Work instruction.
Produce the tally of lines in the material below that hold "avatar", without anything else.

Given records.
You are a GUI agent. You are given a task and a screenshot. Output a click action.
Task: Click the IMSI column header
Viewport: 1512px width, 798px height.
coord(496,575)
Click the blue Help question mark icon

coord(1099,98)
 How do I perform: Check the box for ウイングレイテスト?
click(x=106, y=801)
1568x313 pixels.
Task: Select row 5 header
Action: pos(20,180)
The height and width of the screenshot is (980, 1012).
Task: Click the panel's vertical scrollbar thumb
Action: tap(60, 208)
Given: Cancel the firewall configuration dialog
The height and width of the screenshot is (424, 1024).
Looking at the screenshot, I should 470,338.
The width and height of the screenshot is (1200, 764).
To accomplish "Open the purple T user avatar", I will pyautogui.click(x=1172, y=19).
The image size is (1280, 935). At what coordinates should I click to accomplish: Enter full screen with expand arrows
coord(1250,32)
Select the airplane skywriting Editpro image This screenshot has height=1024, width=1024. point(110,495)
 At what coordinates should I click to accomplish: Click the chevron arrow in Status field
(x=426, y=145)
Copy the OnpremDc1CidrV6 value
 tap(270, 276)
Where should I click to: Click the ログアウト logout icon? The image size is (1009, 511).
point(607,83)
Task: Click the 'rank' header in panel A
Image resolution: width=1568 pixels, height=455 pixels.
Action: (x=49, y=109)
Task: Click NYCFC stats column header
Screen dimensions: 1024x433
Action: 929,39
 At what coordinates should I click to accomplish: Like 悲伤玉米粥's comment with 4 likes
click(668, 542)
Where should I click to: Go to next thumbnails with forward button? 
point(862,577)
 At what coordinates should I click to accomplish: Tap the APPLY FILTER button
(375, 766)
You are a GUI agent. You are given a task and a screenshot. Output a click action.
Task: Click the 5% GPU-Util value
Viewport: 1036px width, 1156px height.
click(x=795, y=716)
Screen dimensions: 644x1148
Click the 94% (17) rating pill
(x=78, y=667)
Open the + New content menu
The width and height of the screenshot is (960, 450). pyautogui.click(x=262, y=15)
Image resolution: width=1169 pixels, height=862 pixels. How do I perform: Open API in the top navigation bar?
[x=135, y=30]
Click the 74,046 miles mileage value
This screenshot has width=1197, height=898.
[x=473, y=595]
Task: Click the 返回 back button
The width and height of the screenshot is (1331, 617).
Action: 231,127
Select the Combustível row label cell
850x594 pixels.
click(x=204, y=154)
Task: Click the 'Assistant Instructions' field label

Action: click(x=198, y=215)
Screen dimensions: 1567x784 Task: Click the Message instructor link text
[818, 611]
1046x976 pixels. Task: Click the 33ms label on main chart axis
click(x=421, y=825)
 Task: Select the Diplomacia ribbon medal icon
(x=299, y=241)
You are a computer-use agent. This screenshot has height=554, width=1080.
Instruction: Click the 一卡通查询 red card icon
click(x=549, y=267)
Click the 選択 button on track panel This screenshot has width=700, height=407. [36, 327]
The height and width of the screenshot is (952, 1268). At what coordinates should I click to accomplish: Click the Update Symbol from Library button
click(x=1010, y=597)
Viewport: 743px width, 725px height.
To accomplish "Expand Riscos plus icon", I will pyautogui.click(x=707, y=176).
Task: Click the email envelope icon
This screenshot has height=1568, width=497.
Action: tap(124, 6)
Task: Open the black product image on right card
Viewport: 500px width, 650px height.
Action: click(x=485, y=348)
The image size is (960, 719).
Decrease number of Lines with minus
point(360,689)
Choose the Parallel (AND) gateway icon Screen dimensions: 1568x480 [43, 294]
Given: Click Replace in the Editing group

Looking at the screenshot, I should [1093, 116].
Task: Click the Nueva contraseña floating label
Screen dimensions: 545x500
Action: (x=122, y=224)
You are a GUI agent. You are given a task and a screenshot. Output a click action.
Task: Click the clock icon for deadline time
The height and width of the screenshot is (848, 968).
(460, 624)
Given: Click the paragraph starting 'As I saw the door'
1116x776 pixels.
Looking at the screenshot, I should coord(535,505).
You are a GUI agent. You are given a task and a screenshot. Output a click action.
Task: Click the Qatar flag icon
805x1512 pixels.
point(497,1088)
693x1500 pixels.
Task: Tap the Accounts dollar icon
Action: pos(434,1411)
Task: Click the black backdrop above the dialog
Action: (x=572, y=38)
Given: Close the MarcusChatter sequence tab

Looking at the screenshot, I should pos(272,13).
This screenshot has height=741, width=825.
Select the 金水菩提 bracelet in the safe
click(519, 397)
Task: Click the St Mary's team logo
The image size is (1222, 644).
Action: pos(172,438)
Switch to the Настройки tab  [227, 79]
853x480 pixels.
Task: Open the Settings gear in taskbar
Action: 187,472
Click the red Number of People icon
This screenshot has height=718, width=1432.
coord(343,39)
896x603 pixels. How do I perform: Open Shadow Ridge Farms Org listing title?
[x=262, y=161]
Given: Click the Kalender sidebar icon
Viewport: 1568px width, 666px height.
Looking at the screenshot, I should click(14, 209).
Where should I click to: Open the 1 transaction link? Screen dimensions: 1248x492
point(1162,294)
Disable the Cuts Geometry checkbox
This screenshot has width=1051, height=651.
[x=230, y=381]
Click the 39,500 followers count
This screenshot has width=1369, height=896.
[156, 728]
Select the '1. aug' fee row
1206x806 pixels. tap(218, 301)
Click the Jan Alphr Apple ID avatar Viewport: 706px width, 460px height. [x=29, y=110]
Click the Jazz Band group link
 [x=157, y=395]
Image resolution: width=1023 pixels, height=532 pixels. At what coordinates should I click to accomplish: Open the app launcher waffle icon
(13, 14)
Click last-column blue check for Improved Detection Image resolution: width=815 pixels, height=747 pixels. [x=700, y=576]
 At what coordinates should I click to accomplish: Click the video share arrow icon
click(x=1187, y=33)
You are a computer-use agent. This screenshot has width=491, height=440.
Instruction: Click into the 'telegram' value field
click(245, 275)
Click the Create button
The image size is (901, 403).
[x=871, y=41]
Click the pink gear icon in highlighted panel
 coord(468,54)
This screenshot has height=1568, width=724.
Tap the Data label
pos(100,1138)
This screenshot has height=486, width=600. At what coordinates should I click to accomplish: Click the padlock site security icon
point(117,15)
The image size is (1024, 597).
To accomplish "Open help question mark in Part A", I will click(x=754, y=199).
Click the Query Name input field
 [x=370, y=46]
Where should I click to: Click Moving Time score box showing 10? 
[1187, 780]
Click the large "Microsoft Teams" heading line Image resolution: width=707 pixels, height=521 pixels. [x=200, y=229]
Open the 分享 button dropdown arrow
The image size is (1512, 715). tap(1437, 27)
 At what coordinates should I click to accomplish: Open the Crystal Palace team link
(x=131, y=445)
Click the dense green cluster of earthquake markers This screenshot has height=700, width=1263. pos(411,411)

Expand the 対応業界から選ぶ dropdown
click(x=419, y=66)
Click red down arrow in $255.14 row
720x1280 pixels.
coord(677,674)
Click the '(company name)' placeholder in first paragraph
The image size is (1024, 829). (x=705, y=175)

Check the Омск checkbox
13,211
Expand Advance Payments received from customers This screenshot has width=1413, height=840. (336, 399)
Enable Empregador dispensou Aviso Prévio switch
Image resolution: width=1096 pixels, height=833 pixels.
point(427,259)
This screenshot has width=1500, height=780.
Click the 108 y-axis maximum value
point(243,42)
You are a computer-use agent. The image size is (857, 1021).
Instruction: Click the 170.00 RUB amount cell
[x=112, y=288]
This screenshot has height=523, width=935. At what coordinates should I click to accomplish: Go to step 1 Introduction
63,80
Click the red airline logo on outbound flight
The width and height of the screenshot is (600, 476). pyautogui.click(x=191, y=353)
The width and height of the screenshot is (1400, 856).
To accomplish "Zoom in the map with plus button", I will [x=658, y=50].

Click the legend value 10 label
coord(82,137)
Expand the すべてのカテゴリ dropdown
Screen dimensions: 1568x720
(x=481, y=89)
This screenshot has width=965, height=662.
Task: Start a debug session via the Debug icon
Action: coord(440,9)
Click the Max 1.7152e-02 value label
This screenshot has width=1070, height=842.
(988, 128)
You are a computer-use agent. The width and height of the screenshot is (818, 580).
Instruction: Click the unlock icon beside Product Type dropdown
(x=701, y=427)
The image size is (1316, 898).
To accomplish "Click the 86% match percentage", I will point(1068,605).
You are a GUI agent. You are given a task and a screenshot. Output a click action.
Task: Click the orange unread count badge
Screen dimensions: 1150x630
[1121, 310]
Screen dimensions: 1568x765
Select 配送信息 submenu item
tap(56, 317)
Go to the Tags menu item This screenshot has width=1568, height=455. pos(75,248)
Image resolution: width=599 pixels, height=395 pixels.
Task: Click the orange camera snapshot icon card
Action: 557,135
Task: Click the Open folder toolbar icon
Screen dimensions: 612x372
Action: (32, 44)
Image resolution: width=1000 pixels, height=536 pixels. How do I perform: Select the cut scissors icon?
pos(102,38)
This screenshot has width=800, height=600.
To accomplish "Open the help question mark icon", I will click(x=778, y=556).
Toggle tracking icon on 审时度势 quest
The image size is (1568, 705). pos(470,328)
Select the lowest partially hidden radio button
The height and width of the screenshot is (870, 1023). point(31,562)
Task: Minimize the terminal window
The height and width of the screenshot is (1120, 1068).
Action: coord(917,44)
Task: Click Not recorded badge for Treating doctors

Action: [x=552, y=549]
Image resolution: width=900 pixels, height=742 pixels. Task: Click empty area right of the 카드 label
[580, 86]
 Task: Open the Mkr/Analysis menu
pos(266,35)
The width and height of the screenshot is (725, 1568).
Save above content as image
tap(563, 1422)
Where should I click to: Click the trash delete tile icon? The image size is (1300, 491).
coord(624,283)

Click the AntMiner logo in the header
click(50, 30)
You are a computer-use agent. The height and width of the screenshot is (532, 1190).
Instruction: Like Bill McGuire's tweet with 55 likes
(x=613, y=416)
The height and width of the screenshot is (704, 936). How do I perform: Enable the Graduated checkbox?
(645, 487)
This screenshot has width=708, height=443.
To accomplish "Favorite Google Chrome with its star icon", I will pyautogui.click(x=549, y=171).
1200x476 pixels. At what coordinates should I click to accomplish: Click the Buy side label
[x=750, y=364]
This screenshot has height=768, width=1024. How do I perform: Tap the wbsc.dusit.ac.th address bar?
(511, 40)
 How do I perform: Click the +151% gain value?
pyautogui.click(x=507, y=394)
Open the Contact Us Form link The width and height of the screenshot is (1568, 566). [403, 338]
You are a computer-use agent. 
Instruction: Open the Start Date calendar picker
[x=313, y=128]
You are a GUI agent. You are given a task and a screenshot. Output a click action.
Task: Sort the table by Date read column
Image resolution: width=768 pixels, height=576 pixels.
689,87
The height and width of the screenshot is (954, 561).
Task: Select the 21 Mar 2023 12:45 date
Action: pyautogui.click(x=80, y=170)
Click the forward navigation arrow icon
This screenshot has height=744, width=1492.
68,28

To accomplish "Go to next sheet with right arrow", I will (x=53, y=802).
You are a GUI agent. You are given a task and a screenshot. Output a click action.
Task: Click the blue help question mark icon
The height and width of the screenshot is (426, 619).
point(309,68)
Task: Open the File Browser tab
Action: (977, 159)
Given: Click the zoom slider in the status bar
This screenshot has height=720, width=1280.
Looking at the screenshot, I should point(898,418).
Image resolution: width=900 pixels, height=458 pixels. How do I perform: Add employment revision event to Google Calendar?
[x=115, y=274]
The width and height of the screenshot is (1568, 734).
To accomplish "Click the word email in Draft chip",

Written response.
2